[[ RECORDS PROVIDED open ]]

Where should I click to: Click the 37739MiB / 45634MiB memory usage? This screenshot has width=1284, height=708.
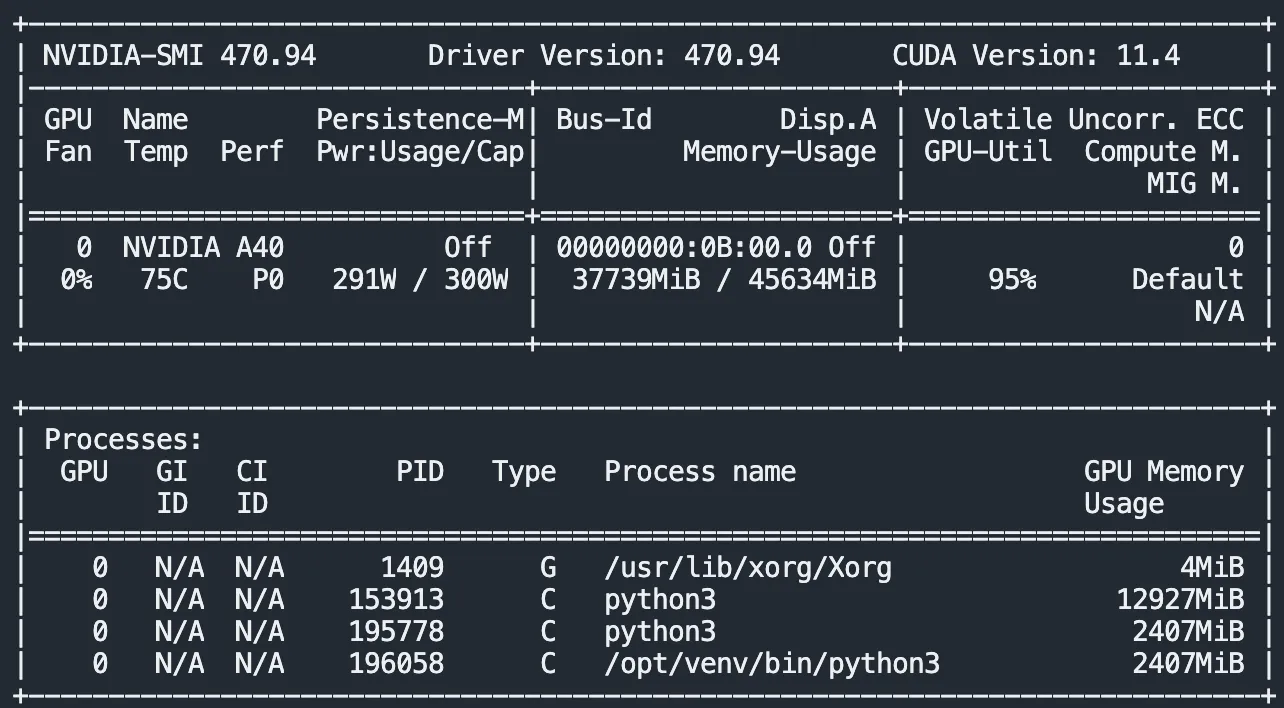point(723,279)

[[ RECORDS PROVIDED closed ]]
[[ RECORDS PROVIDED open ]]

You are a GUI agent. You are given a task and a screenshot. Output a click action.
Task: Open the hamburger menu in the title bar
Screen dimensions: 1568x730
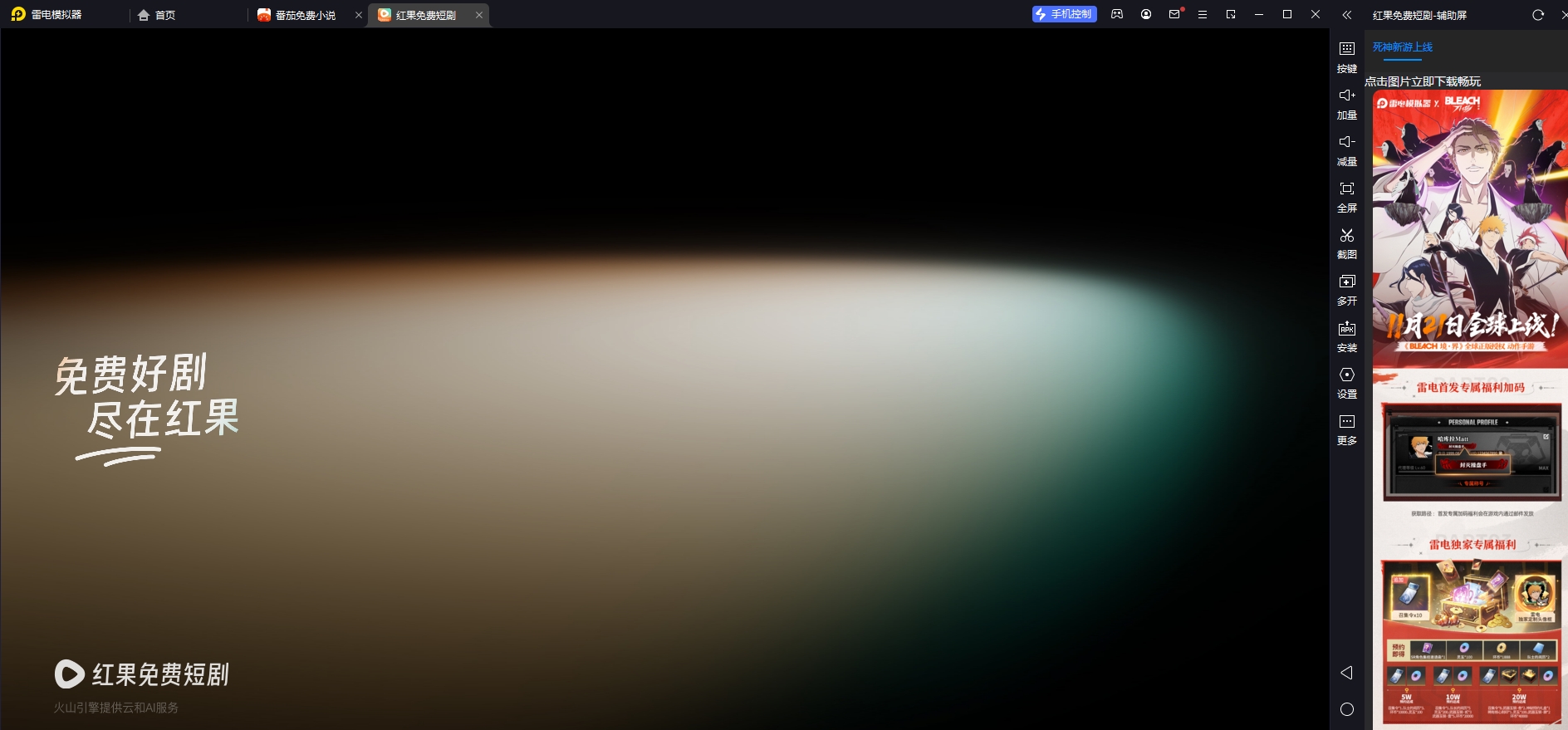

[[ RECORDS PROVIDED closed ]]

◆ WORK TO BE COMPLETED:
The lines to extract from the data above begin with the line containing "Task: Open the" and end with the line containing "Screen dimensions: 1568x730". Extract them exactly, including both.

◆ ANSWER FOR THE TASK:
Task: Open the hamburger menu in the title bar
Screen dimensions: 1568x730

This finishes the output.